The SNP’s proposal specifically targets the Sovereign Grant Act of 2011 which has seen many millions go to the royal family from the profits of the Crown Estate. If we are truly serious as a nation about improving life chances and reducing levels of poverty, taking from the rich and giving to the poor could be a start. Whether the rich in general should be taxed more may be a thorny issue, but there is a clear answer as to whether we should take money which, for all we know, goes towards buying Prince Charles plants to have philosophical discussions with: Let them eat cake. Give the money to desperately underfunded hospitals and (better yet) SNP-ruined schools instead.
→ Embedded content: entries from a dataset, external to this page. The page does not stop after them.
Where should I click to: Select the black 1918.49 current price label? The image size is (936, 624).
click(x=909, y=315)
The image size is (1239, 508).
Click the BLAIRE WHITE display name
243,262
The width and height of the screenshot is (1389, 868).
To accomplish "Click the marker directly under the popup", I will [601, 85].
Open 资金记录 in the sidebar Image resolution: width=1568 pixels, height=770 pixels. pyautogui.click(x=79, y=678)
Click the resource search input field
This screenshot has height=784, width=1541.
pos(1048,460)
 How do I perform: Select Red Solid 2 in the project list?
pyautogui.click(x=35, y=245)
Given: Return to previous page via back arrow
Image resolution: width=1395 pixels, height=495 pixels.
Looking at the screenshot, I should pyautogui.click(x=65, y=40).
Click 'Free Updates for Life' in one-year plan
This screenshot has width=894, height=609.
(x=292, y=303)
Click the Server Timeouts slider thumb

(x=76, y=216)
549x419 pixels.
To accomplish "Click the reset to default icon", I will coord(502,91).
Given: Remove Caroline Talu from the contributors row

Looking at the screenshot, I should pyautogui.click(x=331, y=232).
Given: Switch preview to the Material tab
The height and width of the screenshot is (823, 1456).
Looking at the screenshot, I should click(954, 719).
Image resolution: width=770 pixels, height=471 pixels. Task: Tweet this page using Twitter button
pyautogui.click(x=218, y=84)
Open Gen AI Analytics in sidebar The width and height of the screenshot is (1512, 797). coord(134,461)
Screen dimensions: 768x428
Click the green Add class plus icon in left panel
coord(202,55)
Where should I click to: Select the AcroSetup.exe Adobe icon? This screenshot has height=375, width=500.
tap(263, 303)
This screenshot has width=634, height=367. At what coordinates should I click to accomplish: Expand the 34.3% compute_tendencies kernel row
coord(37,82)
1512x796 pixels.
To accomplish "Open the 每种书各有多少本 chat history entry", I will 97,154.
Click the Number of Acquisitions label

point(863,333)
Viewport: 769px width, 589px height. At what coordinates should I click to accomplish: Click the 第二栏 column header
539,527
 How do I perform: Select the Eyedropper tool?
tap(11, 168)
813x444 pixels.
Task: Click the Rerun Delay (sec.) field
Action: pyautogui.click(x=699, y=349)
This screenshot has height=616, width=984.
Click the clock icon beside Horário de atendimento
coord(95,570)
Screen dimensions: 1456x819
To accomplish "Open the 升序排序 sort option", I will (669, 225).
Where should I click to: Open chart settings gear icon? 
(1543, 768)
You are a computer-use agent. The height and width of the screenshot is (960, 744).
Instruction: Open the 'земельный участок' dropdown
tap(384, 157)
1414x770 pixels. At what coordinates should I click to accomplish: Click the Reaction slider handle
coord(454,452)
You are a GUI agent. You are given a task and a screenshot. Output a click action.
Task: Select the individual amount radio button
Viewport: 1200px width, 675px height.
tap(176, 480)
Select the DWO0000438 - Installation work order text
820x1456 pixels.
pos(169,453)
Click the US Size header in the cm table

There should, however, be some sympathy for the view espoused by one of the SNP conference speakers, Graeme McCormick, who stated that this proposition was “mealy-mouthed” and that a proper discussion should be had about the place of the monarchy. This is a valid point – the dissolution of the monarchy, which, after all, will one day be headed by Charles, homeopath fan as well as talker to plants, should be something more widely spoken about.
Perhaps one day Scottish independence will look like a good thing – a democratic, republican Scotland with ties completely cut off from the Saxe-Coburgs (sorry, Windsors), with good economic and political prospects. Until then, Scotland would be better remaining part of the UK, but republicans from Scotland, England, Wales and Northern Ireland should keep making the case for the British Republic.